- **INFORMATION**:
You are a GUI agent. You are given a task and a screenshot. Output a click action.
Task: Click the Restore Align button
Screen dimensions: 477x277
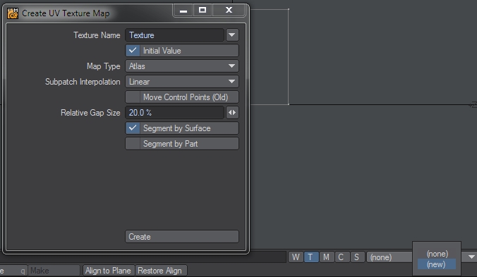[x=160, y=271]
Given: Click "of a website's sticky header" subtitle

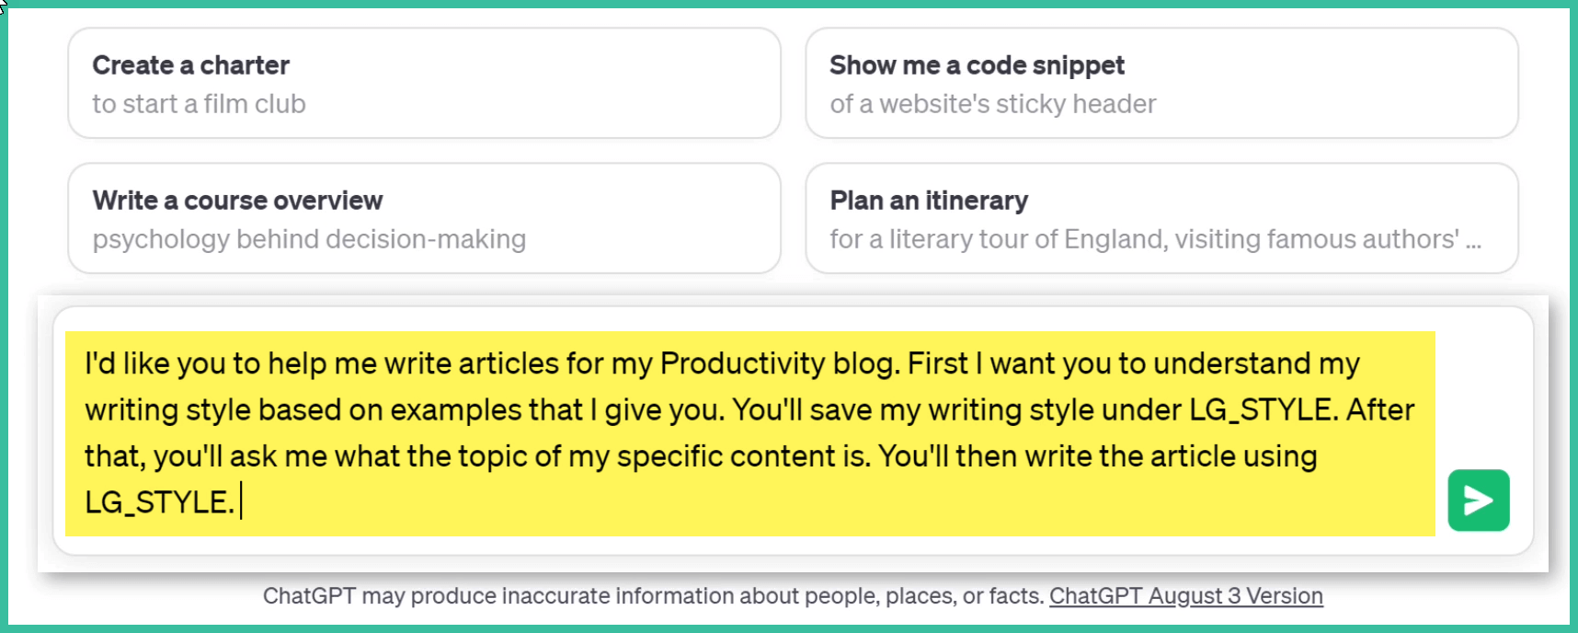Looking at the screenshot, I should point(992,104).
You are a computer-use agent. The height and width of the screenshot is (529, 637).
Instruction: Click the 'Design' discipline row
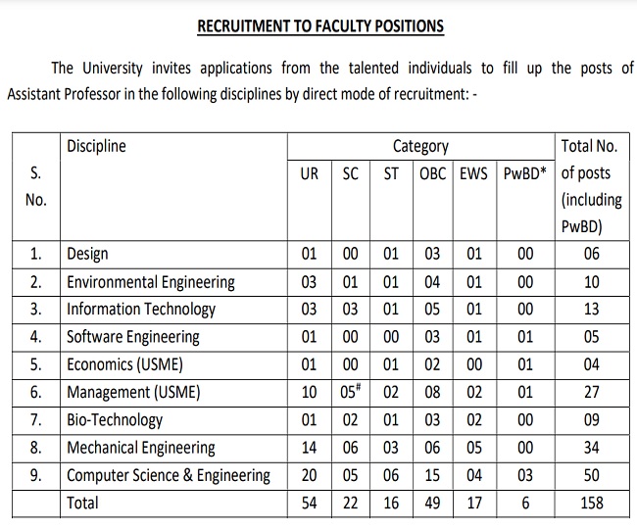87,255
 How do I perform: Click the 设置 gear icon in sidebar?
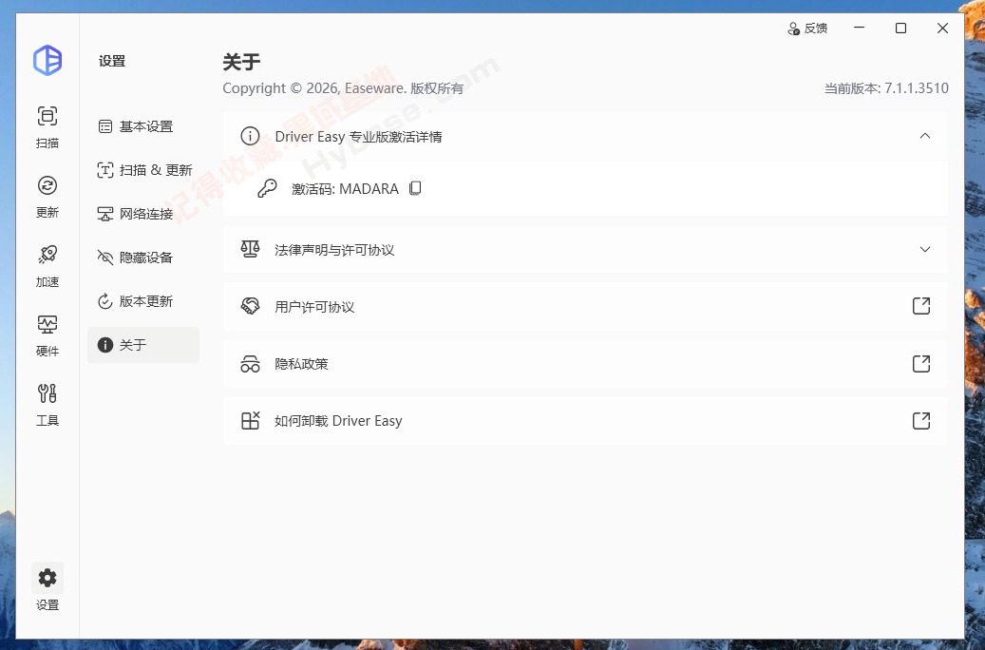coord(47,577)
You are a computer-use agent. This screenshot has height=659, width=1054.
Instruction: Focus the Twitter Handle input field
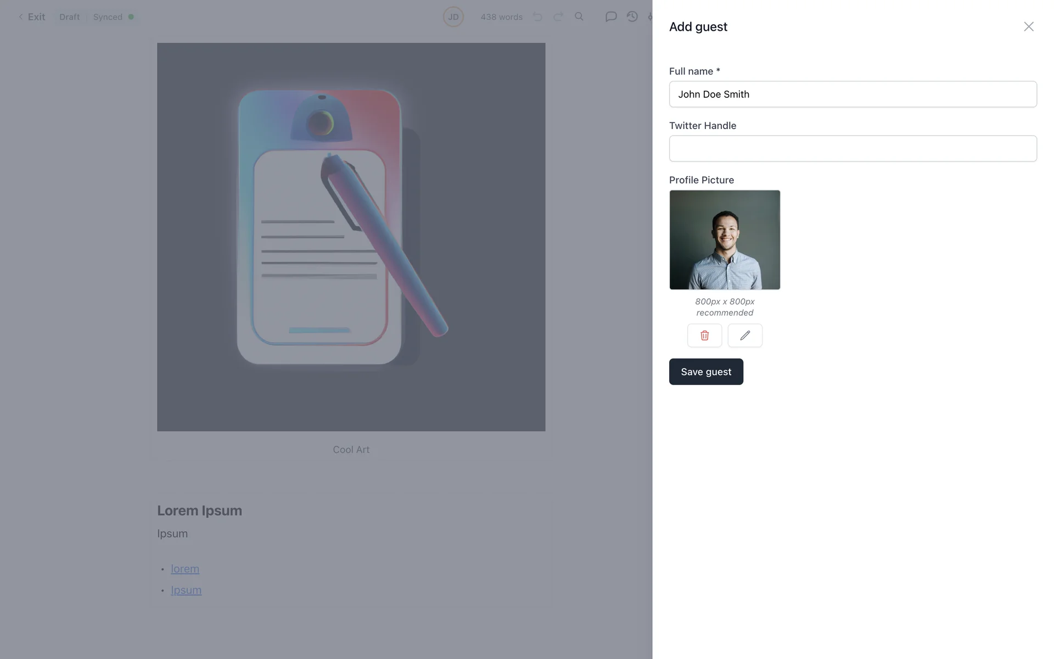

- **EXERCISE REQUIREMENTS**: Repeat the data word for word. Images are not part of the copy.

- **REPLY**:
You are a GUI agent. You are given a task and a screenshot. Output a click action.
Task: Click the Restore Align button
Screen dimensions: 477x277
[x=160, y=271]
Given: Click "of a website's sticky header" subtitle

Looking at the screenshot, I should point(992,104).
You are a computer-use agent. The height and width of the screenshot is (529, 637).
Instruction: Click the 'Design' discipline row
87,255
 How do I perform: Click the 设置 gear icon in sidebar?
coord(47,577)
You are a computer-use agent. This screenshot has height=659, width=1054.
Instruction: Focus the Twitter Handle input field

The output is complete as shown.